* [WHAT THE EXERCISE ASKS] Only lines holding the string "screenshot" are wanted; copy each one from the material.

* [PROVIDED RECORDS]
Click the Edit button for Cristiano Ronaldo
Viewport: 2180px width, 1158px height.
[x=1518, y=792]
==
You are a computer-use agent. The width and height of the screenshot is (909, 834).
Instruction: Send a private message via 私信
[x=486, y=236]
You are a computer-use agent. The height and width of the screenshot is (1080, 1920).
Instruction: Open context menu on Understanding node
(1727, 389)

* [OUTPUT]
You are a computer-use agent. The width and height of the screenshot is (909, 834).
You are a computer-use agent. The height and width of the screenshot is (1080, 1920).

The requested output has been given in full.